> _Task set_:
a – In the bank merger article, rewrite everything from "The risk associated" down to "restore public trust.", putting "problem loans" in place of "bad loans".
b – Answer these questions from the bank merger article:
(i) Which global audit firms assessed the six banks?
(ii) How many of these banks did the central bank decide to merge?
(iii) In some cases, how much higher was the actual amount of non-performing loans than what was reported?

> _Excerpted passage_:

++++++++++

The promises and perils of a bank merger – Dr Fahmida Khatun

Originally posted in The Daily Star on 30 September 2025

Poor management and weak governance have long posed significant challenges to Bangladesh’s banking sector, as evidenced by various indicators. As a result, the sector’s overall performance has suffered, its efficiency and soundness declining over the years. Since the country’s financial system mainly relies on banks, the sector’s poor health presents a significant risk to economic growth. In recent times, the Bangladesh Bank has been implementing several reform measures to improve the sector’s health. These include restructuring the boards of several weak commercial banks, forming task forces, revising the Bank Company Act, adopting the Banking Resolution Ordinance, 2025, and revising the Bangladesh Bank Order, 1972, among others.

As part of reforming the commercial banks, the central bank has launched asset quality review (AQR), aiming to evaluate the true financial health of the banks and the actual amount of bad loans. In the initial phase, six banks—First Security Islami Bank, Global Islami Bank, Union Bank, Exim Bank, Social Islami Bank, and ICB Islami Bank—were assessed by global audit firms Ernst & Young and KPMG. Their AQR results show significant underperformance, highlighting issues such as capital shortfalls, high levels of classified loans, large provision gaps, and liquidity shortages. As a result, these banks have failed to pay their depositors and return funds to their lenders, which has badly shaken public confidence in the banking sector. This presents a serious threat to the stability of the country’s financial system.

The risk associated with the bank merger is a significant challenge to reducing the loan default rate. ILLUSTRATION: BIPLOB CHAKROBORTY

The urgency of a bank merger arose in the face of the above-mentioned banks’ troubled financial health revealed by their AQRs. For years, these banks had presented sanitised financial statements that masked the true scale of bad loans. The AQRs revealed that, in some cases, the actual amount of non-performing loans (NPLs) were even four times higher than reported. In light of these developments, the central bank recently decided to merge five of these banks under the Bank Resolution Ordinance. The goal is to create a stronger bank with higher capital that can effectively serve its customers, handle the losses, and restore public trust.

++++++++++

> _Data section_:
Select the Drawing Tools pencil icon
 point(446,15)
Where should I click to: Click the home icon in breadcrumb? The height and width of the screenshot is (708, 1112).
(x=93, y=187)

++++++++++

> _Results in order_:
a –
The risk associated with the bank merger is a significant challenge to reducing the loan default rate. ILLUSTRATION: BIPLOB CHAKROBORTY

The urgency of a bank merger arose in the face of the above-mentioned banks’ troubled financial health revealed by their AQRs. For years, these banks had presented sanitised financial statements that masked the true scale of problem loans. The AQRs revealed that, in some cases, the actual amount of non-performing loans (NPLs) were even four times higher than reported. In light of these developments, the central bank recently decided to merge five of these banks under the Bank Resolution Ordinance. The goal is to create a stronger bank with higher capital that can effectively serve its customers, handle the losses, and restore public trust.

b –
(i) Ernst & Young and KPMG.
(ii) Five.
(iii) Four times higher.